Вчера не дописала. Боричка, может, если тебе нельзя, Шура напишет мне толком о всех твоих горестях. Боря, а может, если ты ко вторнику или раньше будешь здоров, а денег не будет, ты оставишь Абраше или Стелле (если Шура занят) доверенность на получение денег, а сам займешь хотя бы у Левина, расплатишься и приедешь. Тебе, конечно, виднее. Неделя пройдет быстро, ты не огорчайся, только бы погода подольше постояла. Теперь сенокос, жаль, что ты не увидишь лугов, сплошь покрытых ромашкой, колокольчиками и высоким красным клевером (кстати цвет клевера близок к цвету птиц), рожь уже тоже желтеет, вообще уже в Тайцах иначе, сперва была весна – большие пространства, полное одиночество, однообразие свежей молодой зелени, потом лето – деревья закрыли простор, люди прогнали тишину, исчезло однообразие, но с ним и ширина, но как хороша была рожь и луга, при наших ветрах у нас было, как на море. Теперь стоят стога.

До скорого свиданья.

Женя.

Пятница 25 <июля 1924. <Тайцы>

Телеграф есть, Боричка, за это письмо заранее прости. Тебе и так по горло надоело получать всякие удостоверения, а мне приходится тебя просить получить о том, что ты сотрудник с постоянным окладом, вчера был декрет, я его не читала, но мне говорили, что служащие (отдыхающие) платят в дачный совет 3 рубля с семьи, а все остальные 15 рублей с человека, так что если у тебя на то хватит сил, захвати удостоверение. Я знаю, что тебе это неприятно, но по 15 руб. с человека.

В городе задержалась я лишний день, ужасно хотелось тебе опять позвонить, но никто не мог мне подарить 3-х рублей. Сняла я Женю у Наппельбаума[117] (он сам в Москве), снимала дочка, кланялась тебе.
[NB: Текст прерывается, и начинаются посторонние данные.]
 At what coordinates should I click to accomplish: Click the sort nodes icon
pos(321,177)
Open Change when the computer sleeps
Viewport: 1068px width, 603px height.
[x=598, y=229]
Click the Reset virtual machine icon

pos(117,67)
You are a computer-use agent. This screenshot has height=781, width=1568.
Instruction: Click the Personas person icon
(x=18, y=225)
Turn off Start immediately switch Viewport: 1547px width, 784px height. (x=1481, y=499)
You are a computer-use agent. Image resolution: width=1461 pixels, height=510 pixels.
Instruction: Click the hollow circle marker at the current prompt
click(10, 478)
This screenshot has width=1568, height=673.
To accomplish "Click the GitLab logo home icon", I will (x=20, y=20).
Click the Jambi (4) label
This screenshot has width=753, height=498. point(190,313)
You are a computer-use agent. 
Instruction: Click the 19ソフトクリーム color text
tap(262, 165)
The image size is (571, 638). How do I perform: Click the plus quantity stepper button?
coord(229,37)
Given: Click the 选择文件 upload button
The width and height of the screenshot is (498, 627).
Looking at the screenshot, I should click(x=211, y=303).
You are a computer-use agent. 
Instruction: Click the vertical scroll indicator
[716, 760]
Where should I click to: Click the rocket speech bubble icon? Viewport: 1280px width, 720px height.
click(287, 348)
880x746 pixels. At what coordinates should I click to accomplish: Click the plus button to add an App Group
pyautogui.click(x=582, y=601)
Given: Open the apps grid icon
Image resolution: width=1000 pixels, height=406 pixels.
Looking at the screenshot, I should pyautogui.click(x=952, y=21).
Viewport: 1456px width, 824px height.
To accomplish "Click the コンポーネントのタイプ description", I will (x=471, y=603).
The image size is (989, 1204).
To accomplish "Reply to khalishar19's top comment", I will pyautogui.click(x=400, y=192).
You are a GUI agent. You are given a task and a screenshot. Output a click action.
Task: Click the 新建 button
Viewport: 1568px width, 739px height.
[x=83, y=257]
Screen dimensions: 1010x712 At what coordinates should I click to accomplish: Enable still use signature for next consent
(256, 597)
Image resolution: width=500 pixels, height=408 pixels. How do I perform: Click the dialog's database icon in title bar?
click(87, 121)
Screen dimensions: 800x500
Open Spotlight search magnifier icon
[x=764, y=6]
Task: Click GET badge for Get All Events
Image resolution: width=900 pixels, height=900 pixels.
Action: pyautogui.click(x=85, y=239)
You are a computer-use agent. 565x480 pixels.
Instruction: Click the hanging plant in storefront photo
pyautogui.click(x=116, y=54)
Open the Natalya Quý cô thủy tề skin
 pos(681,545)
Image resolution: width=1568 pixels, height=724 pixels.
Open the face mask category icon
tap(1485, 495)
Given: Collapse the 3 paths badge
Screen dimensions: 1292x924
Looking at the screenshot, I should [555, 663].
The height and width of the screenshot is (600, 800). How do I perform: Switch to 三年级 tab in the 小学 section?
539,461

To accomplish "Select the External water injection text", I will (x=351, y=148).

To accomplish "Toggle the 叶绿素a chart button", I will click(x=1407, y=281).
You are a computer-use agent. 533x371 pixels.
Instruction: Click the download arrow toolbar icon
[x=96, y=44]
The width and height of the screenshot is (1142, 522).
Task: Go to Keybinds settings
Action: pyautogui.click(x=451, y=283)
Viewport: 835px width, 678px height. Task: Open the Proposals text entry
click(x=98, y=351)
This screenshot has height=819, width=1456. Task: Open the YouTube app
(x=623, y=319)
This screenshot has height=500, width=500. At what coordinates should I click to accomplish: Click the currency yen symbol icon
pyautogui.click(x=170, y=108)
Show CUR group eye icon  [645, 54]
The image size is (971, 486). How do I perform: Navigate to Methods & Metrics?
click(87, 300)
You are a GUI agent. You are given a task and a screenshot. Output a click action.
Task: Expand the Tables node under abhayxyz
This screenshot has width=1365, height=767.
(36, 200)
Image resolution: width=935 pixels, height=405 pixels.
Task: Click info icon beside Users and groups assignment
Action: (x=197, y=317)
Это я эксплуатировала “Звучащую раковину”[118]. Они берут 10 руб. за три карточки, а я сказала, что могу 1 руб. за 1 карточку, если тебе неприятно, то прости, мне уж очень хотелось снять Женю, ему как раз в среду исполнилось 10 месяцев. Но все было мило и весело, она очень просила нас (если ты приедешь) зайти к ним осенью, обещаясь бесплатно снять всех троих.

Позвала я к Женичке врача того, что советовал А<брам> О<сипович>, Валицкого. Кстати, Абельман, уезжая, всех своих больных просил к нему обращаться. Он удивительно симпатичный и обладает тем, что необходимо врачу, к которому мне обращаться – категоричностью и строгостью. Женей остался недоволен. Есть признаки рахита: большая дырочка, увеличение печени, шишечки на головке, прописал строгий режим: соленые ванны, пребывание на солнце не меньше, чем в тени, даже сиденье на горячем песке, овощи и компоты. Ты Жениным рахитом не огорчайся, врачи почти у всех детей находят его признаки, которые при хорошем уходе за ребенком годам к двум исчезают. Валицкий мне сказал, что если я при благоприятной погоде буду следовать его советам, то к году Женя станет на ножки, пока же ножки у него слабые и слаба даже еще и спинка, я обо всем этом тебе писать не думала, думала рассказать, когда приедешь, да подвернулось под перо.

Крепко тебя целую. Жду.

Женя.


Врача позвала, потому что не могла сама распределить часы кормления, у меня в сутках оставалось 2 часа лишних, потом у Жени запоры и т. п. Рада, что врач был, потому что я увереннее буду с ним обращаться.

Всего тебе хорошего. Кланяйся всем.


Итак “на всю жизнь в Тайцы”, я это расслышала, и расслышала, что ты плакал, и видела, как ты стоишь за шкафом у телефона, думала (как часто ты обо мне), что ты маленький, что тебе хочется ко мне под крылышко, как Жене сонному в подушку.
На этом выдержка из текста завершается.